Ce magistrat a rendu compte des plaidoiries dans le délibéré de la Cour composée de :
Madame Colette DECHAUX, Présidente de chambre
Madame Audrey BOITAUD DERIEUX, Conseiller
Mme Isabelle PERRIN, Conseiller
Greffier lors des débats : Mme Séverine HOUSSARD.
Les parties ont été avisées que le prononcé de la décision aurait lieu par mise à disposition au greffe le 12 Mai 2023.
ARRÊT
Réputé contradictoire,
Prononcé par mise à disposition au greffe le 12 Mai 2023
Signé par Madame Colette DECHAUX, Présidente de chambre et Madame Isabelle LAURAIN, greffier auquel la minute de la décision a été remise par le magistrat signataire.
EXPOSÉ DU LITIGE:
Mme [M] [B] a saisi le 24 septembre 2016, le tribunal des affaires de sécurité sociale de son opposition à la contrainte en date du 27 juin 2016, signifiée à la requête de la caisse interprofessionnelle de prévoyance et d'assurance vieillesse le 12 septembre 2016, portant sur la somme de 14 384.62 euros au titre des cotisations et majorations de retard, exigibles sur la période du 1er janvier 2013 au 31 décembre 2014.

> Objectif
Traduisez en anglais la phrase suivante de l'extrait du document : « Les parties ont été avisées que le prononcé de la décision aurait lieu par mise à disposition au greffe le 12 Mai 2023. »

> Données extraites
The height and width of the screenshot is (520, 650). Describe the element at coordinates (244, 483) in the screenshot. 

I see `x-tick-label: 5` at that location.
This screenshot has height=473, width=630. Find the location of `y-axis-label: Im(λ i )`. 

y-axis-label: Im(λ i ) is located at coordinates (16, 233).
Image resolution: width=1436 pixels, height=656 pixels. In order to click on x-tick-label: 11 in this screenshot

> Corrigé
The parties were notified that the decision would be delivered by being made available at the court registry on May 12, 2023.